In BlacKkKlansman– Lee’s first feature to premiere in Cannes since 1991’s Jungle Fever – John David Washington stars as detective Ron Stallworth, who early on in the film is described as the “Jackie Robinson of police officers”. Like the boundary-breaking baseball icon, Stallworth crossed colour lines at a pivotal time in America’s history by becoming the first African-American officer to serve in the Colorado Springs Police Department. Together with his Jewish partner Flip Felix “Flip” Zimmerman (Adam Driver), Stallworth successfully infiltrated a local chapter of the Ku Klux Klan in the late 1970s, eventually becoming its leaders.

The pair’s courageous under cover exploits form the basis of Lee’s latest interrogation of American morality, the tone of which is set by an early title card that playfully reads: “Dis joint is based on some fo’ real, fo’ real shit”. But before Stallworth and Zimmerman set to work, Lee kicks things off in searing fashion with what could easily be mistaken for a too-hot-for-TV SNL sketch; Alec Baldwin spewing fire-and-brimstone bigotry as a buttoned-down far-right extremist.

Lee counterpoints this with a rousing speech at a meeting of black students and, later, with contemporary newsreel footage showing peaceful protests marred by violence, as well as public address given by the likes of Donald Trump and David Duke. The latter white nationalist is portrayed in the film by Topher Grace, whose benign, almost boyish image alludes to the fact that racism comes in many forms, and that the greatest threat to liberty and social equality are those willing to stoke and exploit people’s prejudices for their own political gain.

There’s romance and a great deal of humour in the film: at one point Grace’s Duke attempts to explain the difference between how a black man and a white man pronounce certain words; another highlight sees the former Grand Wizard on the receiving end of a racial epithet-strewn crank call.

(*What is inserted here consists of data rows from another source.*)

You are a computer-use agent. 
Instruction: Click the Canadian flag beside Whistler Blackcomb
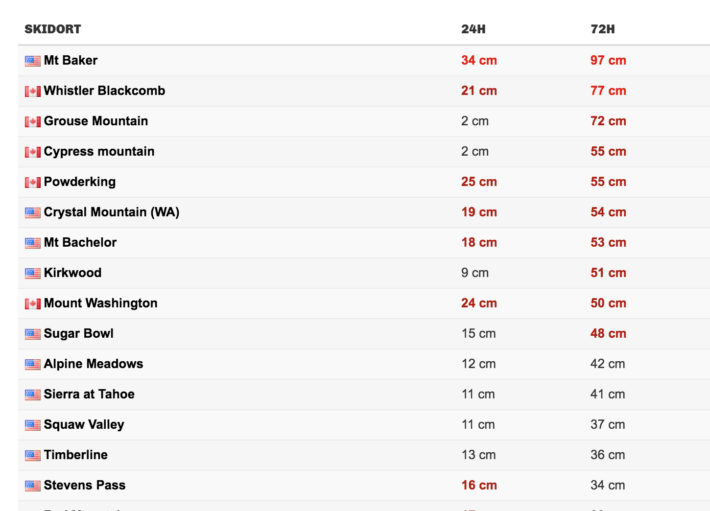33,91
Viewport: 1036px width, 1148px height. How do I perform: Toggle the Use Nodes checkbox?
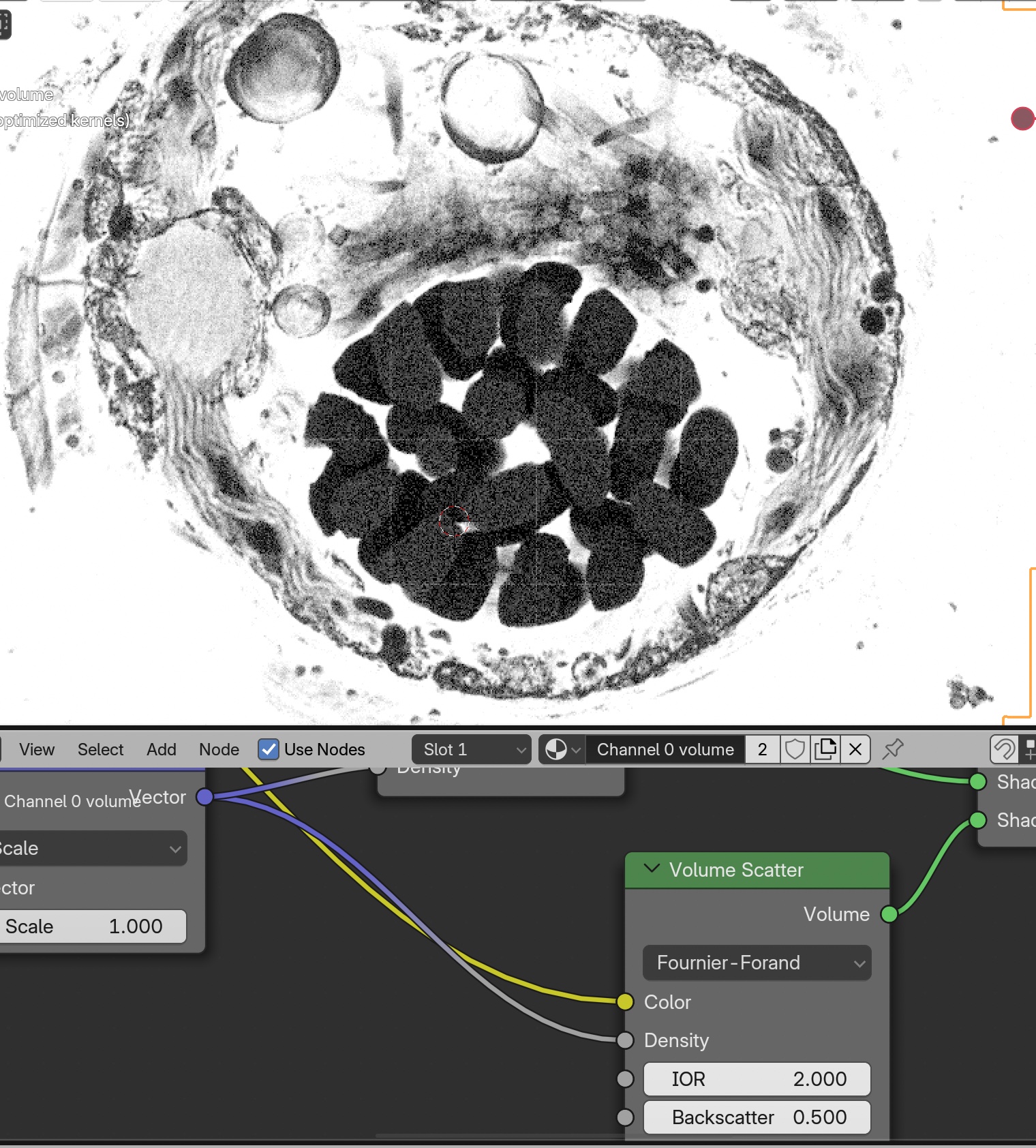click(x=269, y=750)
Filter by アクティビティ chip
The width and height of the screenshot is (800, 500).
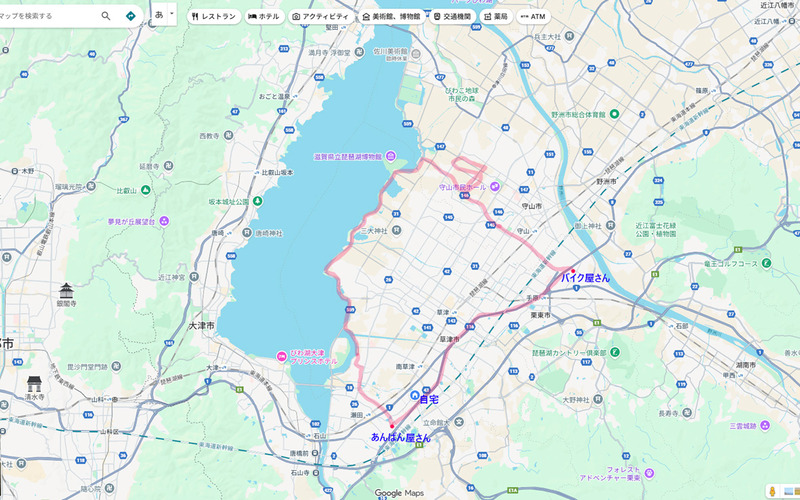coord(320,16)
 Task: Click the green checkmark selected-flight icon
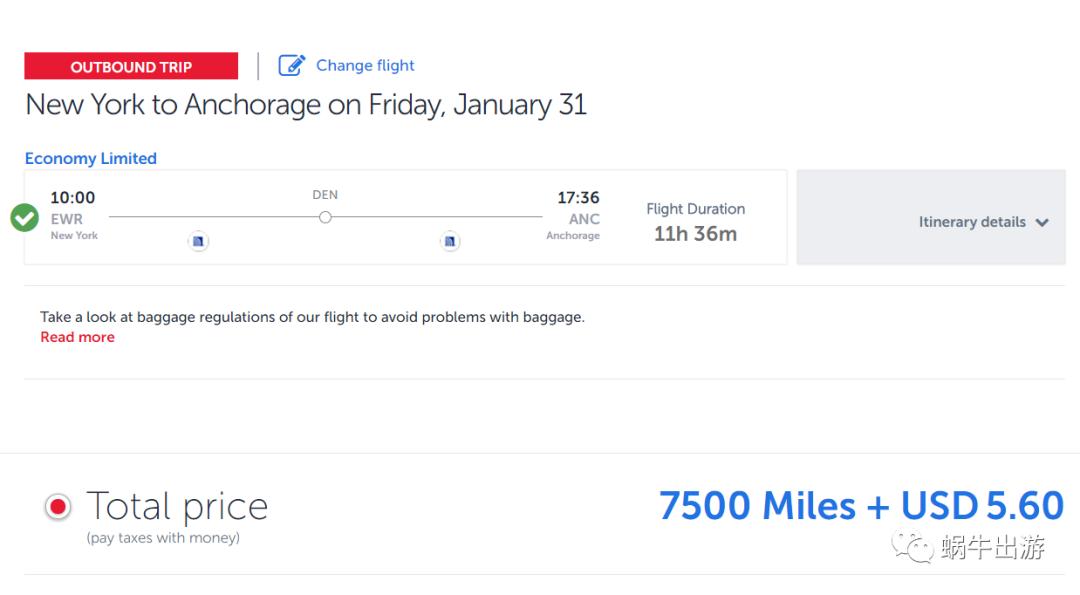[25, 217]
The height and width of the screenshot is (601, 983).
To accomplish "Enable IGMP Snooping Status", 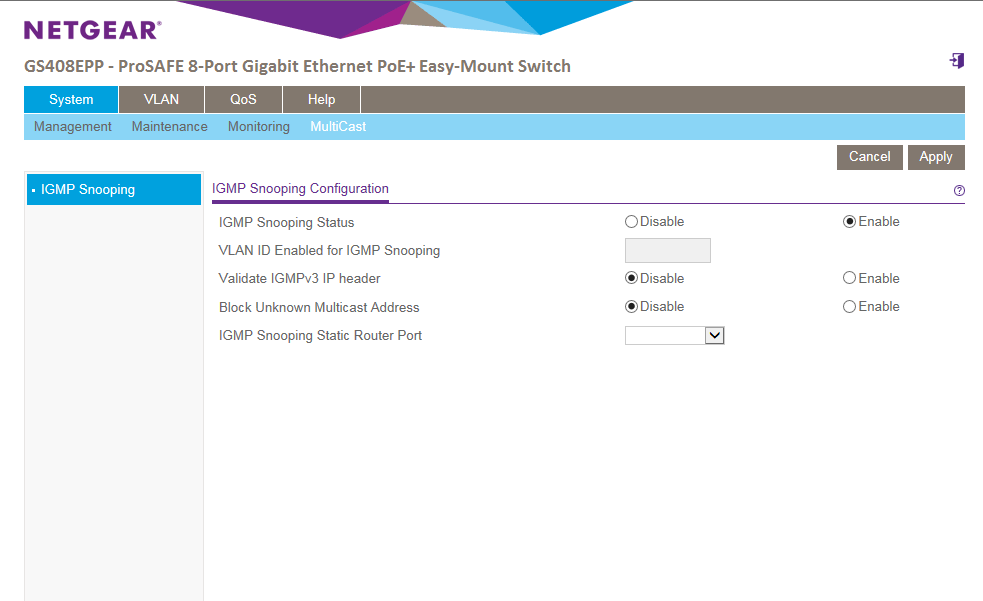I will click(849, 222).
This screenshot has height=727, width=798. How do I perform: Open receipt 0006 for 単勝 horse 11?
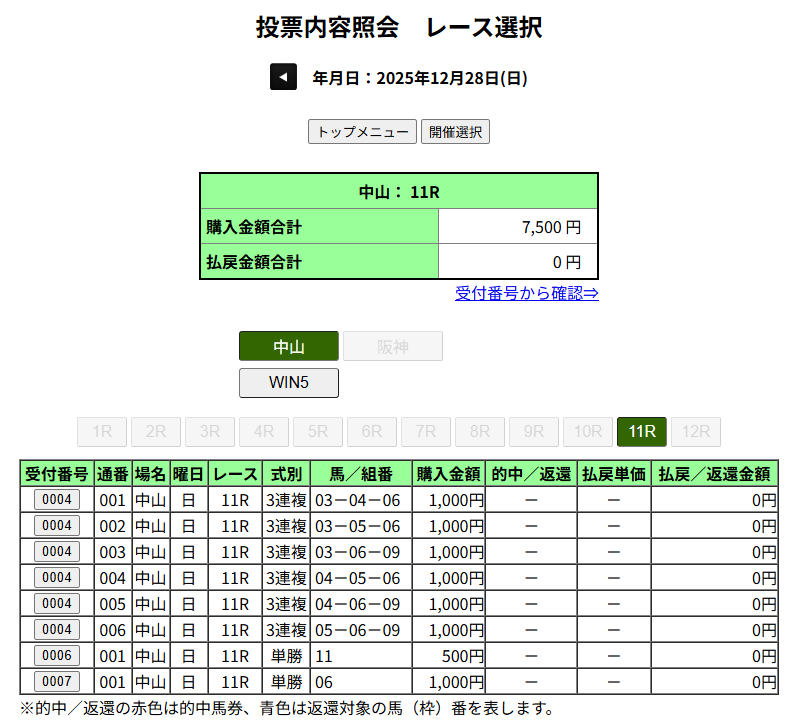click(57, 655)
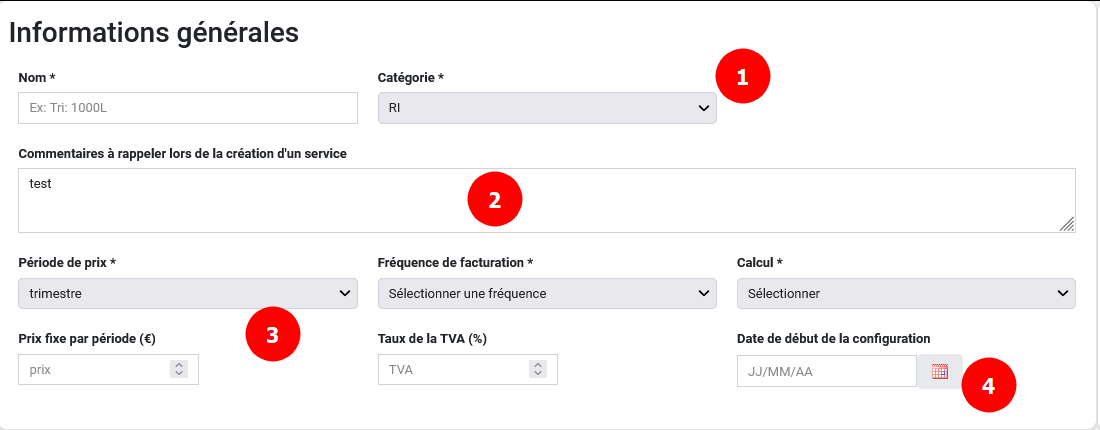The image size is (1100, 430).
Task: Click the red annotation badge number 2
Action: (x=494, y=199)
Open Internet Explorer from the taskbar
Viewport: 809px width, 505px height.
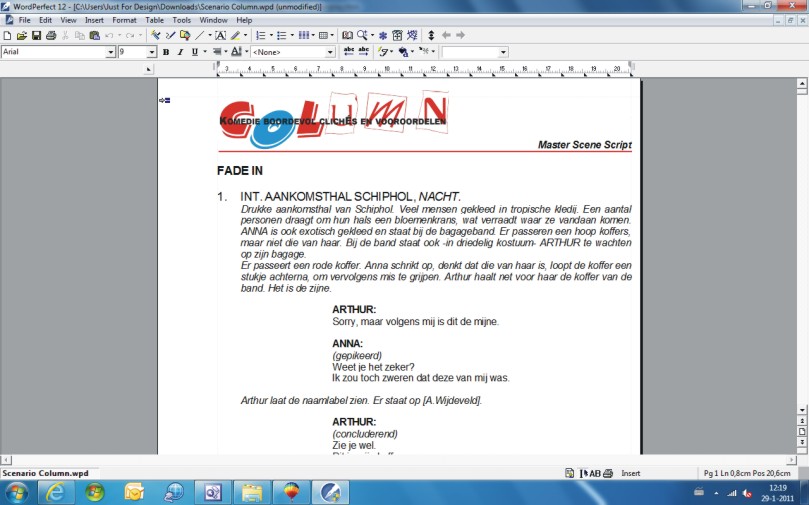(x=56, y=492)
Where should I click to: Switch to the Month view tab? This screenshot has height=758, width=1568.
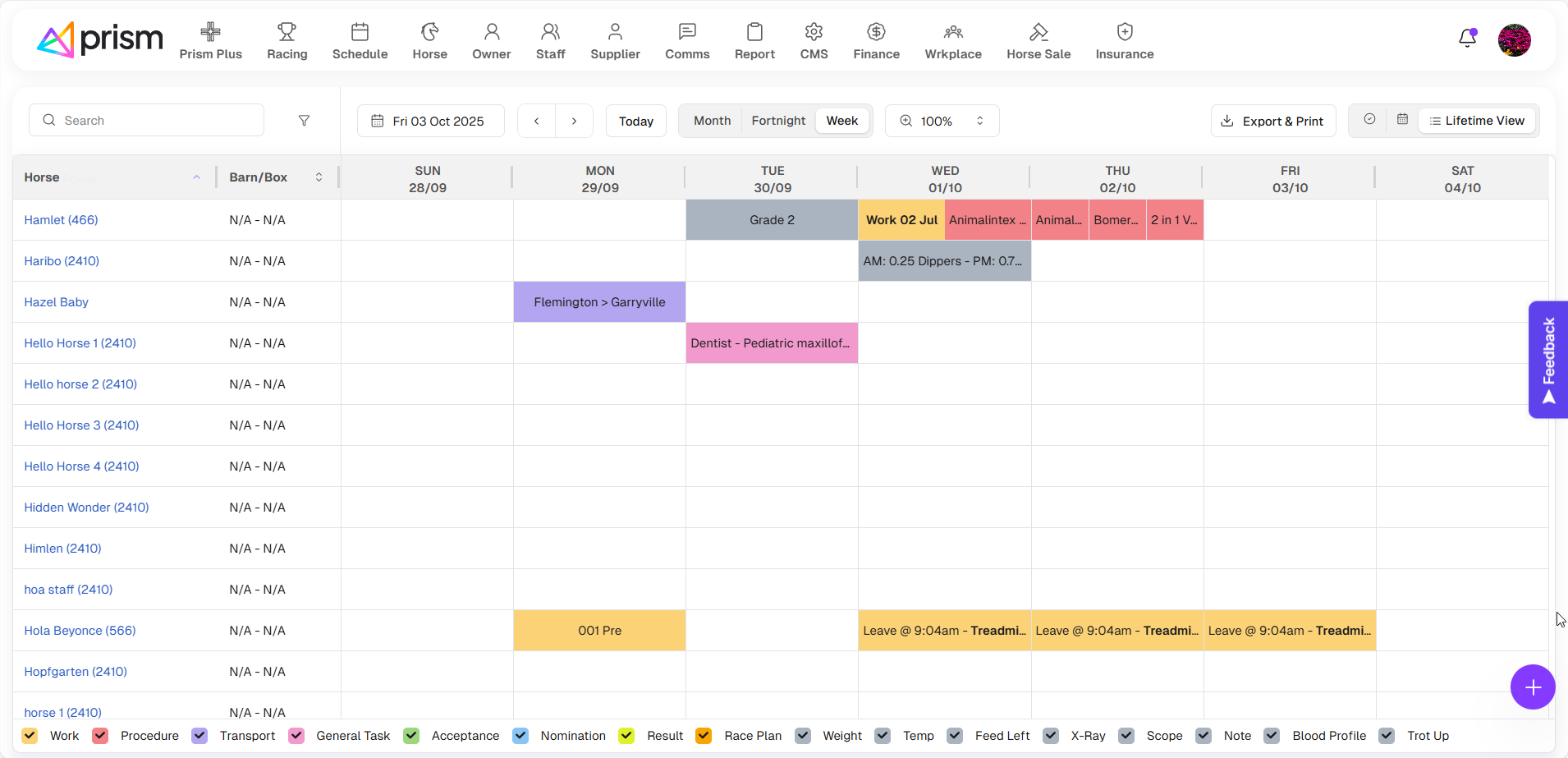click(712, 121)
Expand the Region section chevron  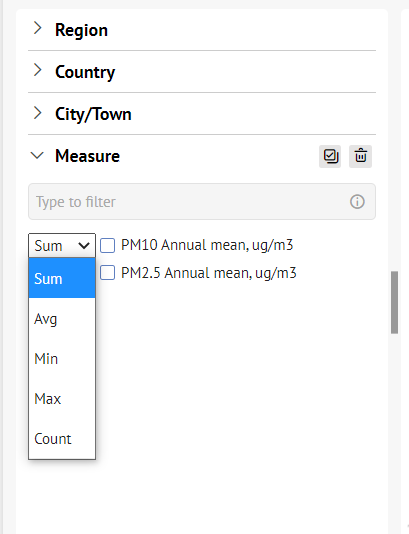[37, 28]
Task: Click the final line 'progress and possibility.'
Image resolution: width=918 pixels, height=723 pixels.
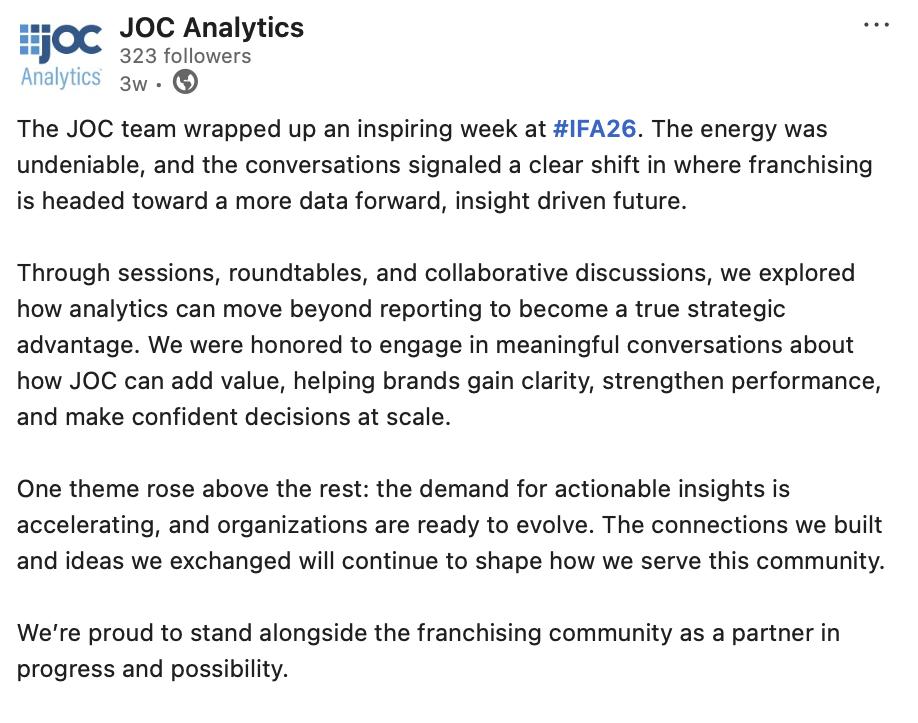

In the film’s most poignant scene, the veteran singer, screen actor and social activist Harry Belafonte recalls the horrific story of Jesse Washington, a black teenage farmhand who was lynched on the streets of Waco, Texas, in 1916 as a baying crowd watched. Elsewhere, clips from Gone with the Wind and DW Griffith’s The Birth of a Nation serve as powerful reminders of the long shadow cast by the Confederate flag, which America has yet to step out of, in some quarters more than others.

Lee’s astuteness both as a social commentator and a filmmaker lies in his ability to entertain you while making you think. In BlacKkKlansman, the writer/director pays homage to various blaxploitation-era touchstones as a way of celebrating black art and culture, specifically in the context of its emergence and evolution as a form of resistance. He also states in no uncertain terms that America has always been in the business of selling hate. If in doing so Lee succeeds in raising a few laughs, it’s only because he speaks the inexorable, painful truth.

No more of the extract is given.